The Civil Rights Movement of the 1960s faced similar white opposition. Southern whites blocked the entrances to Southern schools to deny admittance to African-Americans. White supremacists firebombed an Alabama church in 1963 that killed four African-American girls. In the realm of public opinion, a majority of Americans disapproved of the actions of African-Americans. Sixty-one percent of Americans disapproved of the actions of the Freedom Riders. Fifty-seven percent of Americans felt that sit-ins and other demonstrates hurt African-American efforts for civil rights. And most strikingly of all, in October 1966, 85% of white Americans believed that the Civil Rights Movement had hurt the advancement of African-American rights in the United States.

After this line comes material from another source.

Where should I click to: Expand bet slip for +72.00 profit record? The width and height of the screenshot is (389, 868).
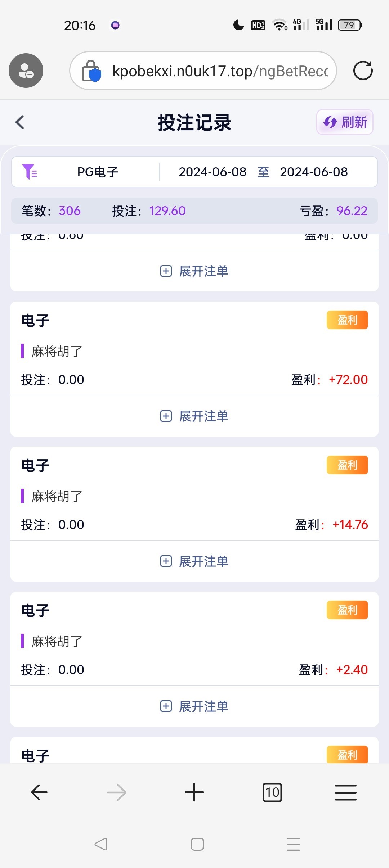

Responses to the national anthem protests, begun last year by Colin Kaepernick, have broken down along similar lines. A Quinnipiac poll taken in October 2016 found that only 38% of Americans approved of athletes refusing to stand for the national anthem. Thirty percent of whites and 74% of African-Americans supported Kaepernick’s protests. According Mike Freeman of Bleacher Report, one front office executive said of Kaepernick, “I don’t want him anywhere near my team. He’s a traitor.” In light of President Trump’s comments, record numbers of players took a knee on Sunday, prompting a backlash. Trump has attempted to mobilize his Twitter supporters and a pro-Trump PAC is preparing ads calling on Americans to boycott the NFL. Denver Broncos defensive end Derek Wolfe declared that the protests were disrespectful and stated that America is “[t]he greatest country in the world and if you don’t think we are the greatest country in the world and you reside here, then why do you stay? A lot worse places in the world to call home.” After 17 New England Patriots players took a knee on Sunday, former Patriots offensive lineman Matt Light declared, “As a guy that’s been there and helped set up the Patriot Way so they can walk in there and do what they do, it’s beyond disheartening. It’s the first time I’ve ever been ashamed to be a Patriot. And I promise you I’m not the only one.”

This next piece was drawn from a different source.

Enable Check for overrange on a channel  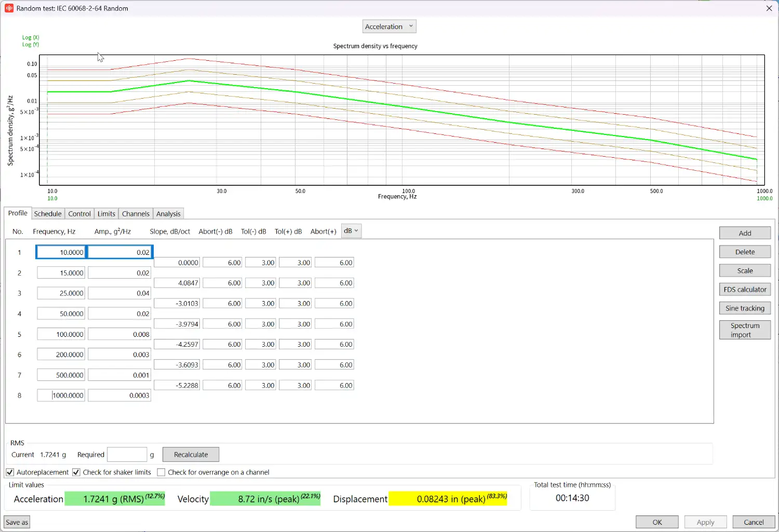[x=162, y=472]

In the decades since the Civil Rights Movement, Americans have largely changed their minds on civil rights. There is a holiday dedicated to Martin Luther King. Nearly every American school child learns of the courage of Rosa Park in refusing to give up her seat on a segregated bus in Montgomery, Alabama. Although those stories often cite Parks’ as being tired for refusing to yield her seat, when in fact she was a trained NAACP activist who was engaging in a deliberate and planned protest. The recent movie Selma dramatically reenacted the Bloody Sunday march from March 1965 when civil rights activists marched across the Edmund Pettus bridge in Selma to protest the state’s continued disenfranchisement of African-Americans. The newly opened National Museum of African-American History and Culture in Washington D.C. has brought the stories and resistance of everyday African-Americans to the American public.
While white Americans may not be supportive of the anthem protests now, if history is any guide, they may change their minds.